This might have been asked before, but I have a situation where I have an object type which my backend expects like so:

type TagTypeThatMyBackendWants = {
    id: string;
    name: string;
}

It consist of two string type keys, the key names being id and name. I get these type of Tag-objects from my backend and my backend also expects objects like these back. Now, the problem is that I am using a library that handles these tags, but the library expects the objects to look like this:

type TagTypeThatALibraryWants = {
    id: string;
    text: string;
}

So it is basically the same object, but instead of a name key with a type of string, the library expects a text key with a type of string. I kind of already solved this by doing some custom mapping back and forth, but this raised the question if there is an "official" or a recommended way to do something like this - like casting from one object type to another, with the ability to tell TypeScript that the name-key "maps" to text-key and vice versa.

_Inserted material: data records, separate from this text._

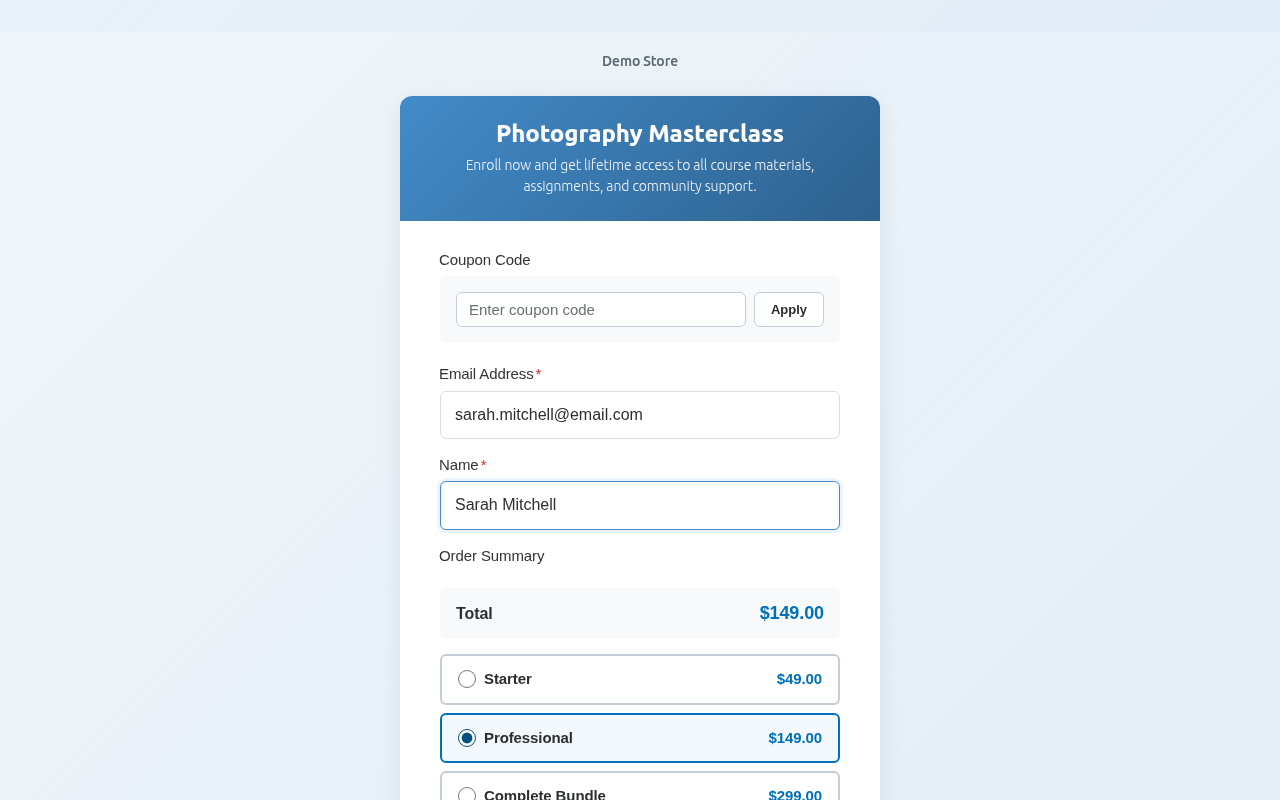The image size is (1280, 800).
Task: Click the Complete Bundle's $299.00 price
Action: click(x=795, y=794)
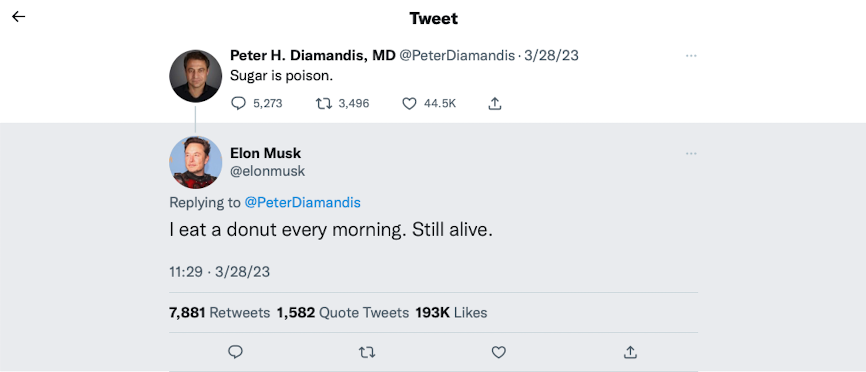The height and width of the screenshot is (372, 866).
Task: Open Peter H. Diamandis profile name
Action: 313,55
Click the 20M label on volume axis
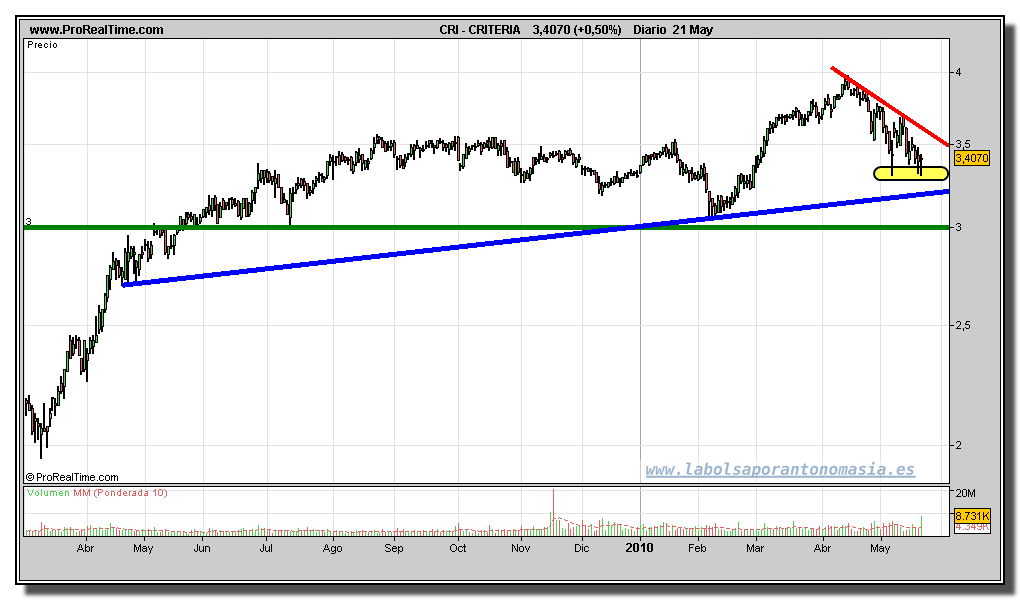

CodePudding user response:

Don't overthink it:

function backendToLibrary(input: TagTypeThatMyBackendWants): TagTypeThatALibraryWants {
  return {
    id: input.id,
    text: input.name
  }
}

It's tempting to look at a problem like this, especially if you need to do it many times and think: perhaps there's an abstraction here.

But ultimately you know how properties map, so if you were to use/write a generic mapping utility, you would still need to configure this utility for each specific case, ultimately resulting in something that's more complex then if you literally just wrote it out for each case.

Unless I'm missing a use-case, I don't think there's a benefit to doing something more complicated.